Caroline Powell's joy at being named when the New Zealand eventing team for the London Olympics is revealed tonight will be tempered with great sadness following the death of her mother.
The Scottish-based eventer will be one of the four names read out when the team is announced in Berkshire, England, alongside Andrew Nicholson, Mark Todd and Jock Paget, providing their horses all come through a final vet check.
Powell won't attend the press conference as she wings her way home from Christchurch following the funeral of mother Ailsa Turner, who lost a long battle with cancer.
Her mother was a big supporter of Powell's career, and there'll be plenty of people hoping the Christchurch expatriot and star horse Lenamore, now 19 years old, can pull off an emotional win at the Olympic event later this month. Powell was the best of the Kiwis in Beijing four years, finishing 14th.

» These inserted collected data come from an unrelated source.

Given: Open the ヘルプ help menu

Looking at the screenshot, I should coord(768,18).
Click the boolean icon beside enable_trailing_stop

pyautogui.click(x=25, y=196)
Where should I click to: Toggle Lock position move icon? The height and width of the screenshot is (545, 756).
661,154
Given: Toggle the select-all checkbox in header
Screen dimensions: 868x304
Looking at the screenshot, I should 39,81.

The 2010 Burghley-winning combination will be joined by in-form world No 2 Andrew Nicholson, who'll ride top mount Nereo, double Olympic champion Mark Todd and Campino, rising star Jock Paget.

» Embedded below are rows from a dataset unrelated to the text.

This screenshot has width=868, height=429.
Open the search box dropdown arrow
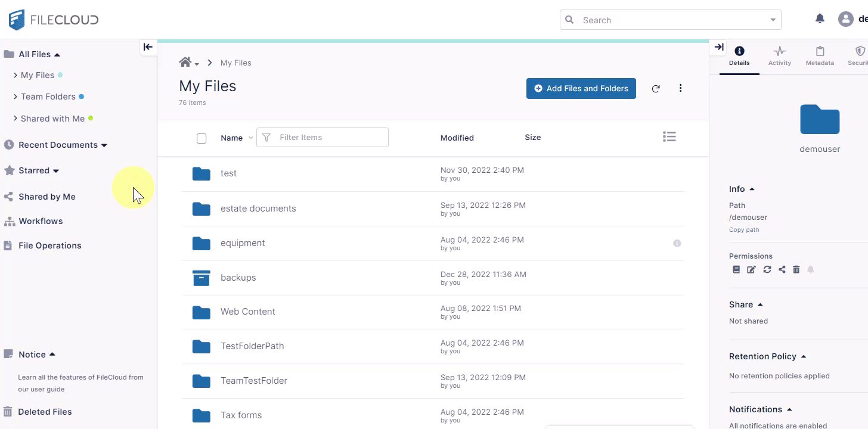(773, 20)
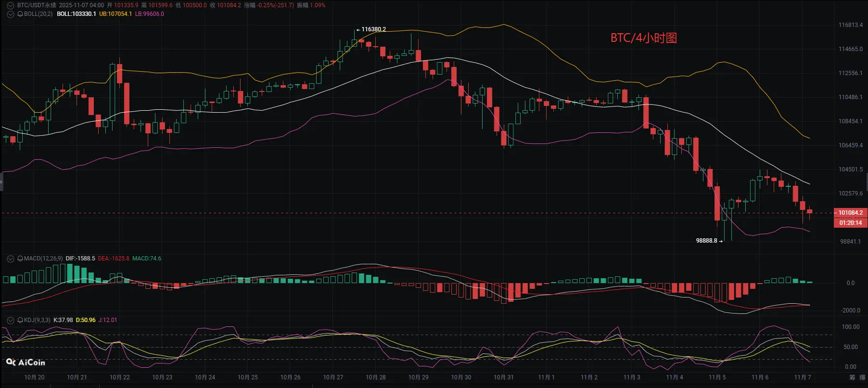This screenshot has width=868, height=388.
Task: Open MACD(12,26,9) indicator settings label
Action: click(43, 259)
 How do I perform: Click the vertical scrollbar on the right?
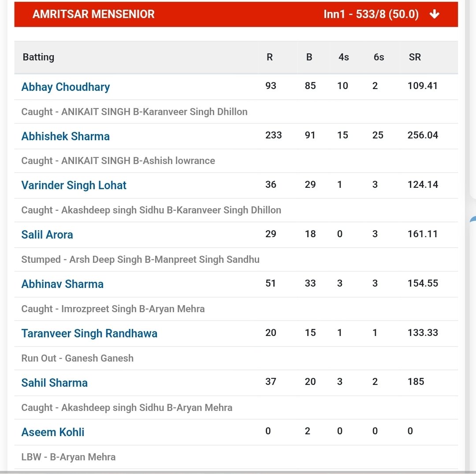pos(467,237)
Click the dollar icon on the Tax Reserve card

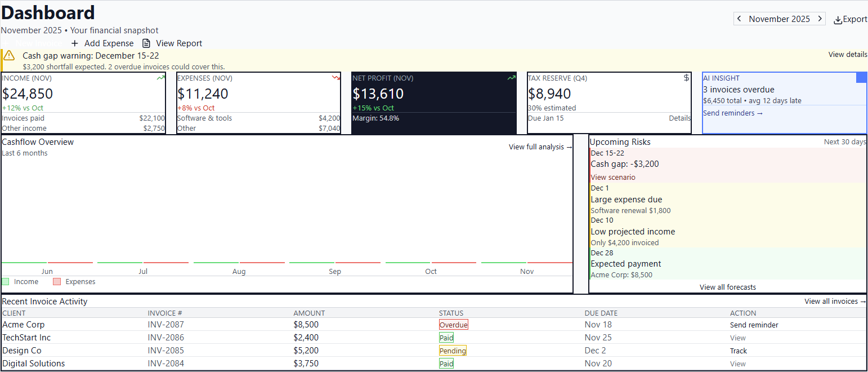click(685, 78)
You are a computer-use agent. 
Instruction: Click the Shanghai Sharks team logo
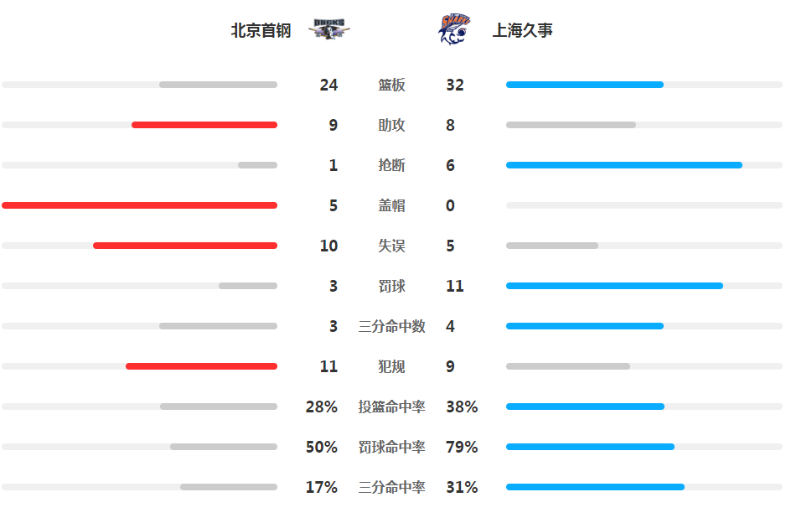[454, 29]
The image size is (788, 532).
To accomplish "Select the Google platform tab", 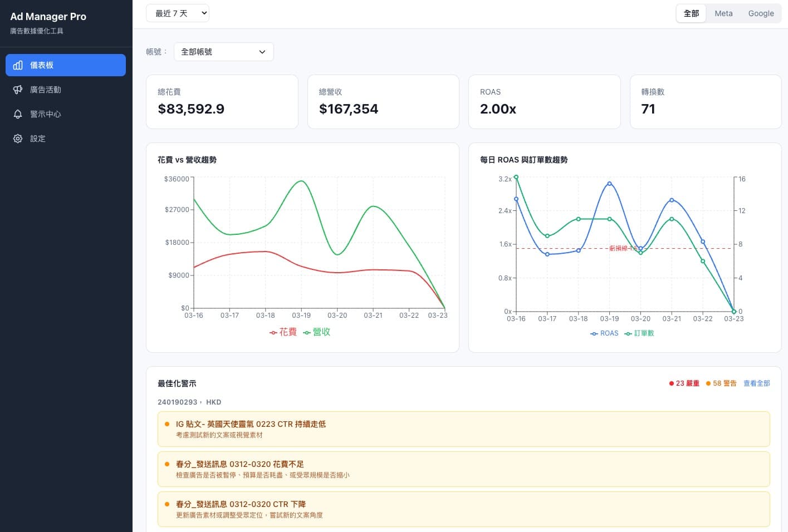I will tap(761, 13).
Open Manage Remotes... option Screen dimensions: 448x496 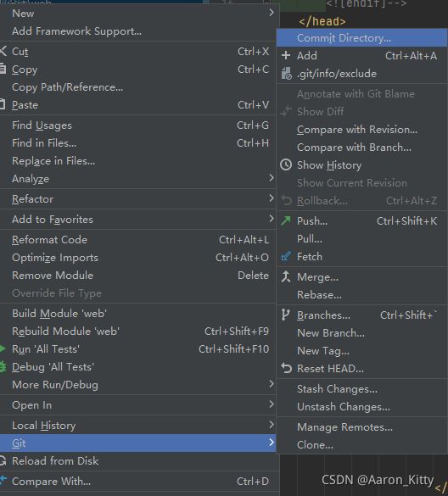[x=362, y=427]
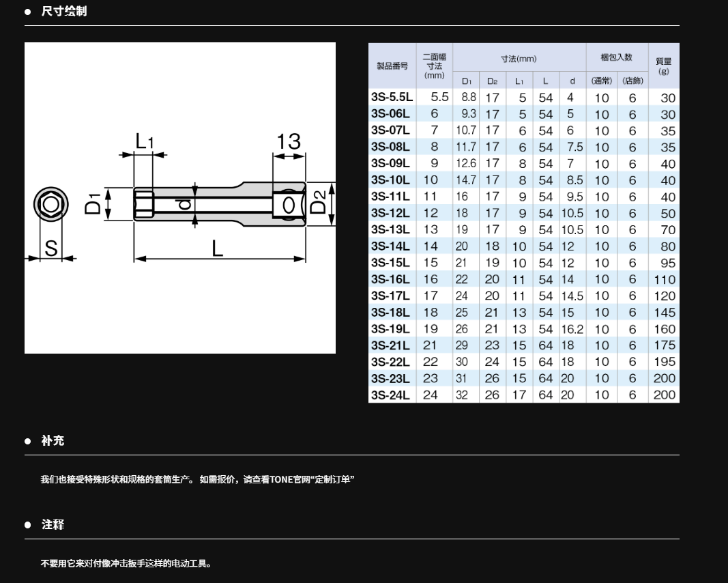The height and width of the screenshot is (583, 728).
Task: Click the bullet dot beside 尺寸绘制
Action: 28,12
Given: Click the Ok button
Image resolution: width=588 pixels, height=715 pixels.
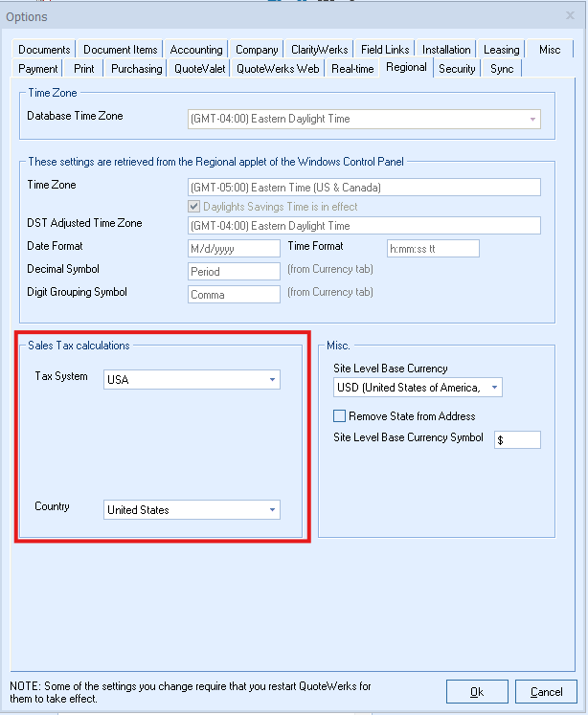Looking at the screenshot, I should click(x=476, y=691).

The only grey area is which of Paget's two leading contenders the selection panel of New Zealand high performance coach Erik Duvander, former New Zealand representative Andrew Scott and UK-based dressage specialist Judy Bradwell opt for.
Clifton Promise probably has the inside running, having performed well at several four-star events and finishing second at the four-star Olympic training event in Wiltshire at the weekend, but Clifton Lush is seen as more reliable and was in contention at the Barbury Castle three-star yesterday until a fall in the cross-country.
Hopeful Clarke Johnstone was ruled out of the running for London this morning after his horse Orient Express was deemed unfit following a leg injury. The UK based team bronze medallist from the 2010 World Champs is "gutted", especially after such a promising run in the cross country at Barbury Castle International Horse Trials at the weekend.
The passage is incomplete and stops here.